Check back here every Wednesday for a few thoughts on the craft. Here are today's:
Wednesday's Writing on Writing...
No, not that Tom Sawyer. Thomas B. Sawyer was head writer and producer of the hit TV series, Murder, She Wrote. He has written nine network series pilots, a hundred episode scripts, and has worked on fifteen series.
He’s been nominated for both an Edgar and an Emmy and was co-creator of Plots Unlimited software and its successor, Storybase. But for now let me exult about Tom’s book, Fiction Writing Demystified: Techniques That Will Make You a More Successful Writer.
I read every writing book I can find, and this is easily the best I’ve seen since Dean Koontz’s How to Write Bestselling Fiction in 1981. My enthusiasm for Koontz’s book has been corroborated by the fact that it is now selling for several hundred dollars per first edition at used-book stores and on line.

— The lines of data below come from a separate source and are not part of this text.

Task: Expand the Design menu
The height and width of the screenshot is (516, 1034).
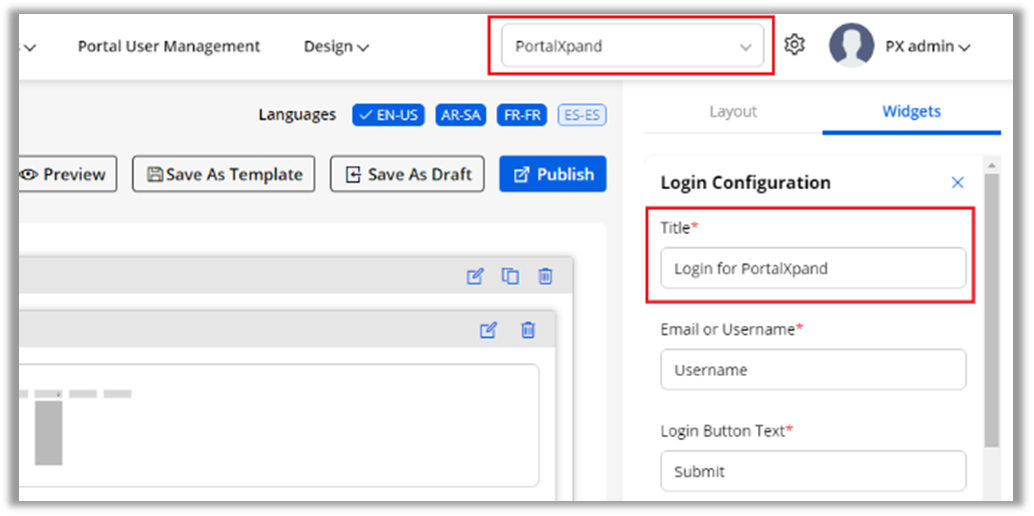Action: (336, 46)
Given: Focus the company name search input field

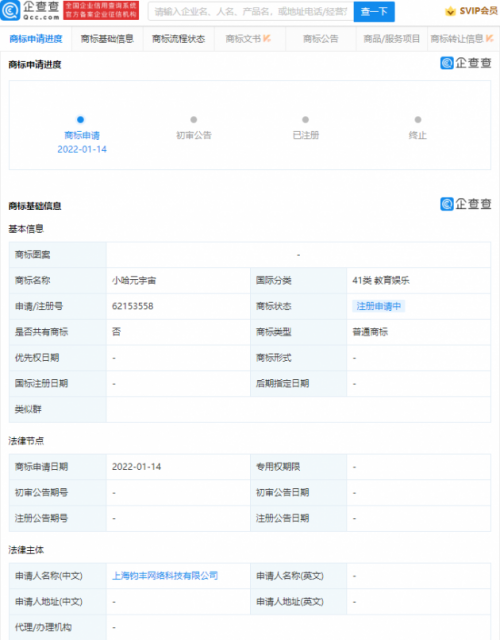Looking at the screenshot, I should coord(251,11).
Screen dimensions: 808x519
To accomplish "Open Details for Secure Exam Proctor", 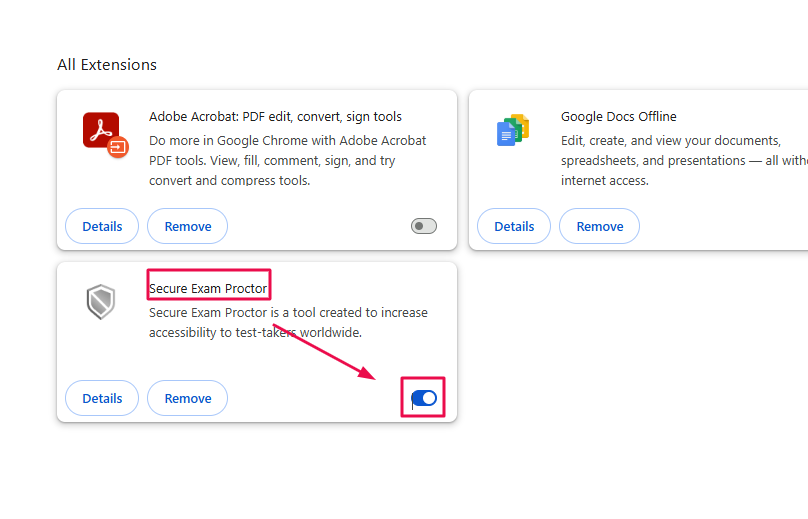I will 102,399.
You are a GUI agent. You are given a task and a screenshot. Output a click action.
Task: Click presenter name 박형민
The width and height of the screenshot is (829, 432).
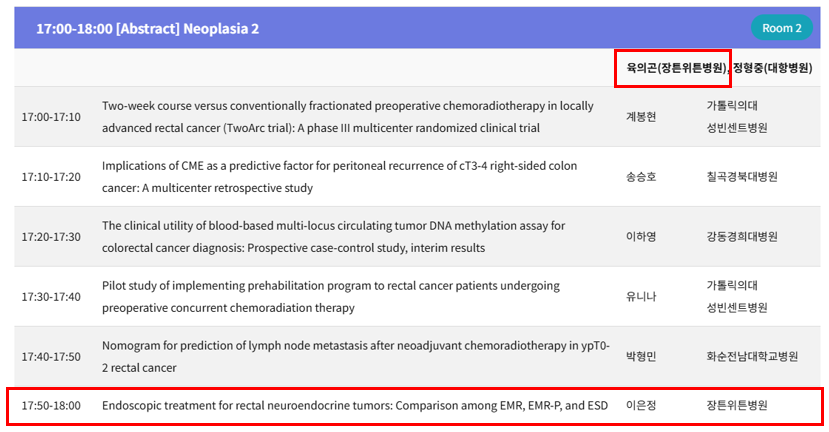click(641, 357)
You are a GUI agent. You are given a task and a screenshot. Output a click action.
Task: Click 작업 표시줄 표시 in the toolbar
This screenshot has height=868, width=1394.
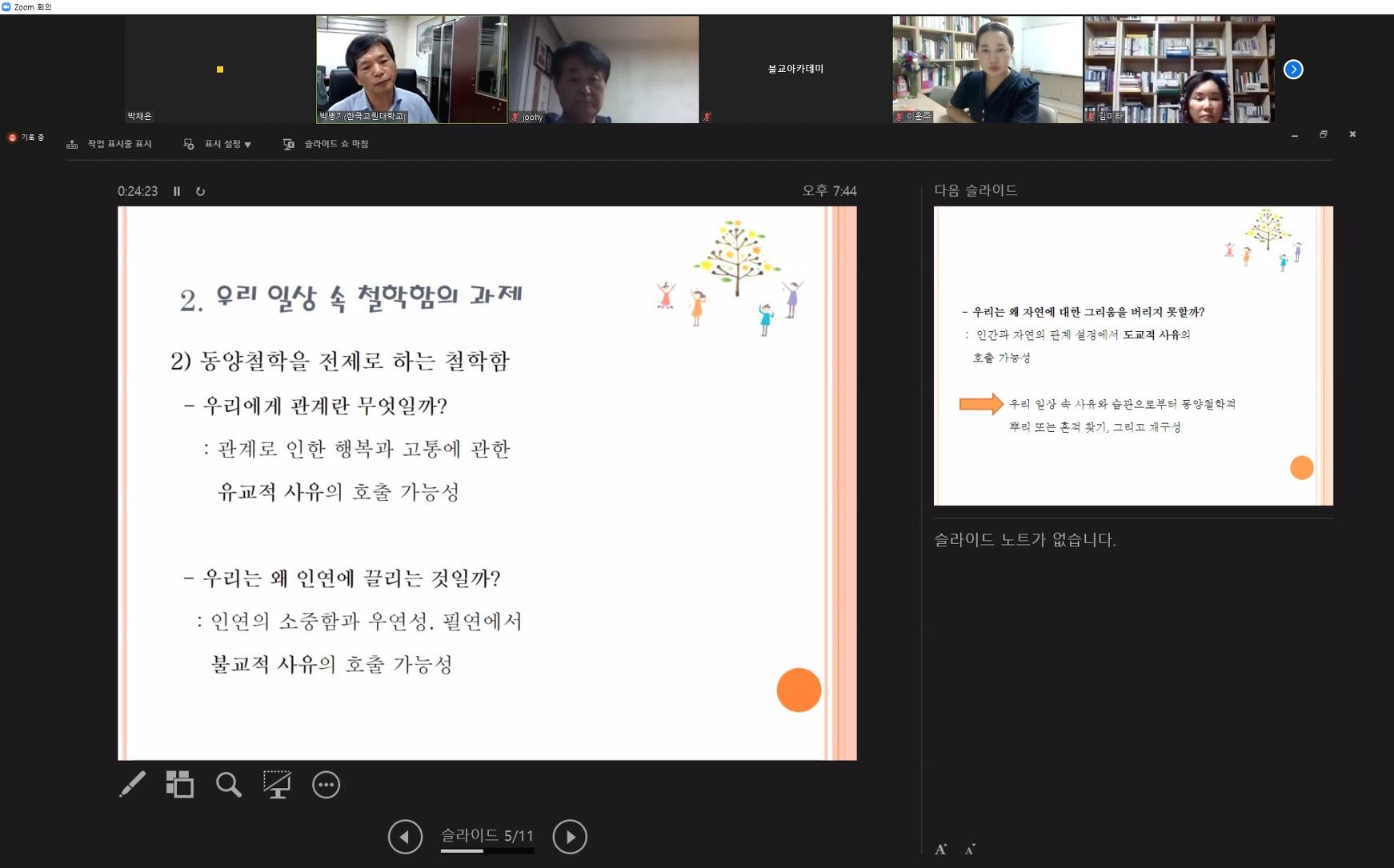click(110, 144)
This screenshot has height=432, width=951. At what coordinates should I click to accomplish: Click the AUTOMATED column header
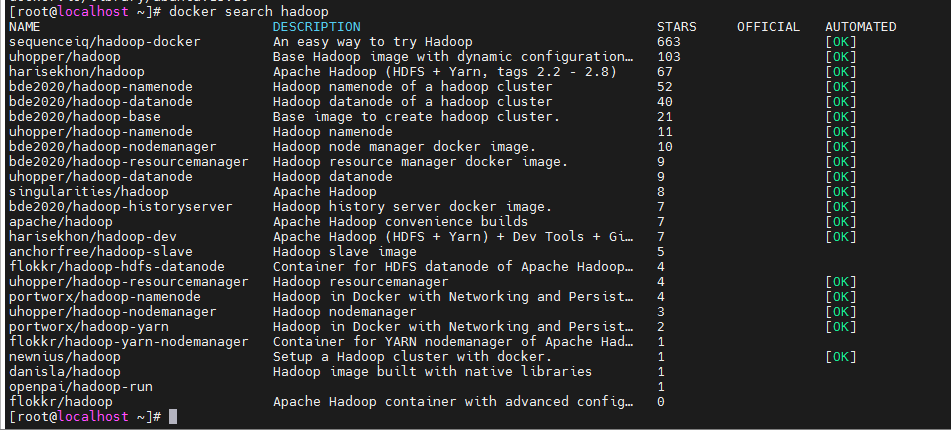click(x=861, y=27)
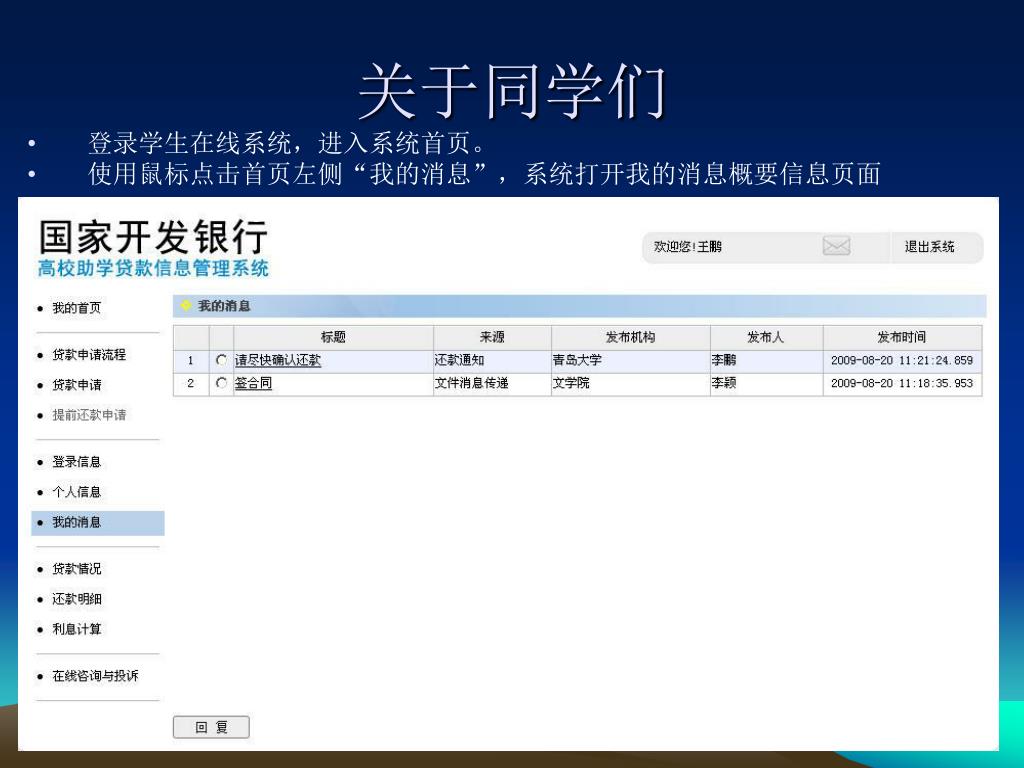Open 在线咨询与投诉 in sidebar

pyautogui.click(x=95, y=676)
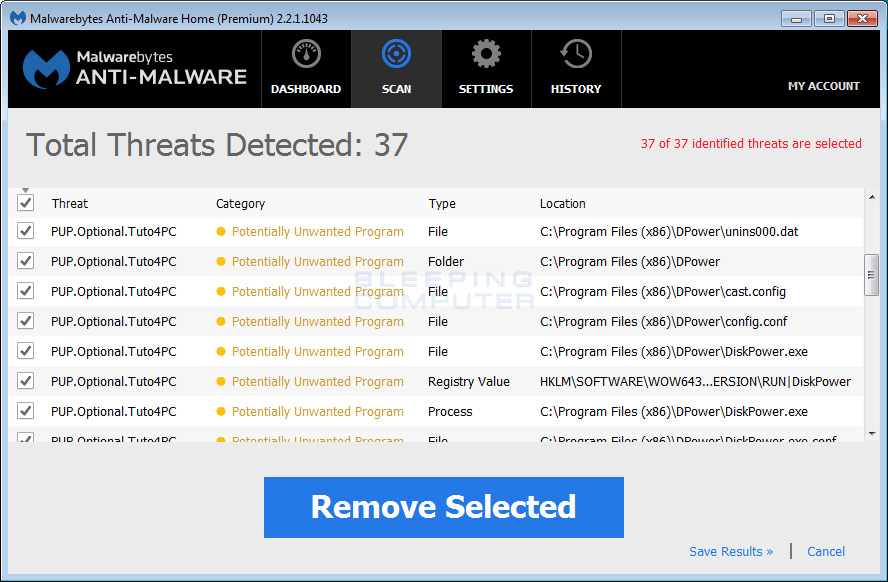Click the Remove Selected button

pyautogui.click(x=443, y=507)

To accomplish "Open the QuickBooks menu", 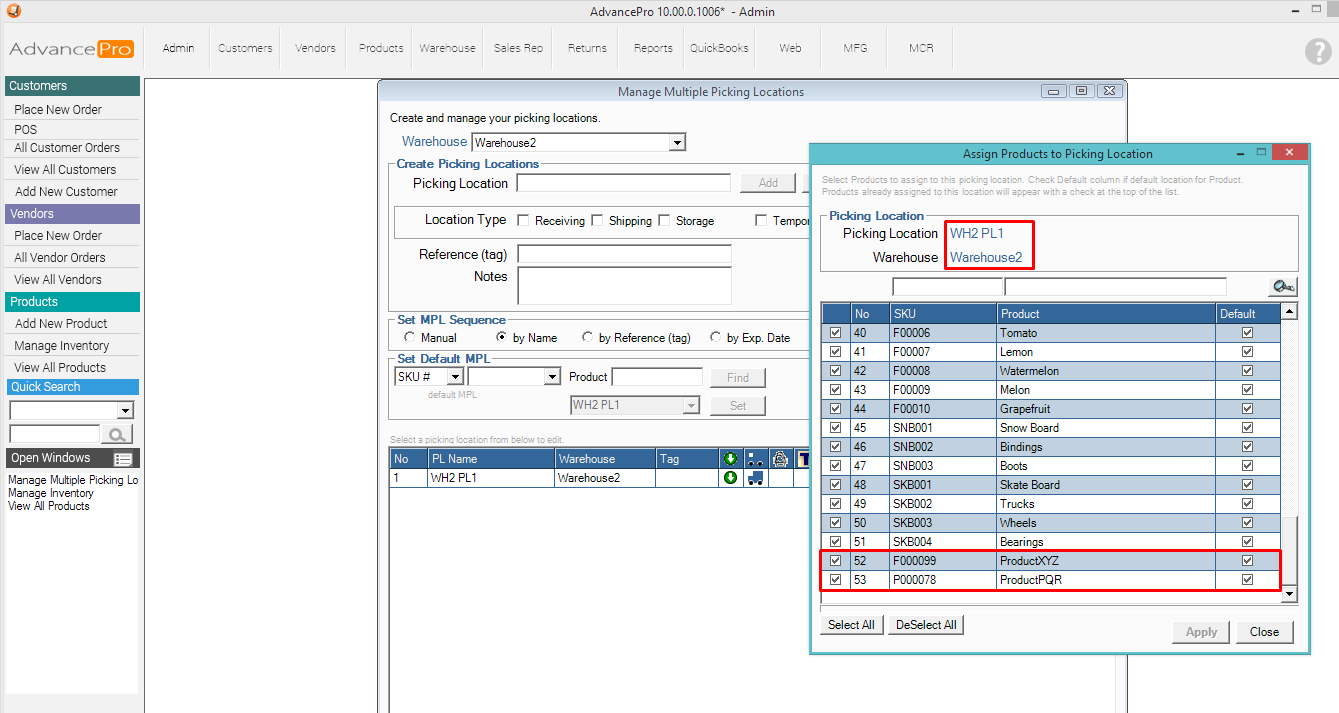I will click(x=719, y=48).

On vacation shortly before tackling a deadline, I took Fiction Writing Demystified with me and nearly beat it to death. The cover is curled; chlorine from the pool stains the pages whose dog-eared corners mark many aha! moments.
I let Tom know how thrilled I was with his book and that I would be urging writers at every stage of their careers to check it out. [Caution: it contains some earthy language.]
Digest these gems from Tom Sawyer’s book:
Perhaps, like Tom, you’ll find that you seem to instinctively know more than you thought you did “… the result, I suspect, of an almost universal, close-to-saturation exposure — by the time we reach adulthood — to stories, of our having read or viewed or otherwise absorbed hundreds or even thousands of them — from the classic children’s tales to countless episodes of I Love Lucy and other shows, to movies, novels, and so on.”
Do you need to be reminded, as I do, that as writers we are entertainers?
“… no matter how lofty our literary intentions, [we] want an audience, or we hope to find one … and we want to hold its attention. Strike that: we must hold its attention. To accomplish that, we must entertain. It’s an obligation. This is true whether we’re poets, peddlers, or preachers.”
Never forget that your novel needs what Sawyer calls “the money scene,” which he describes as “the facedown on the dusty Western street, the big emotional moment between two of your characters, the climactic battle, or the solitary protagonist’s instant of revelation.”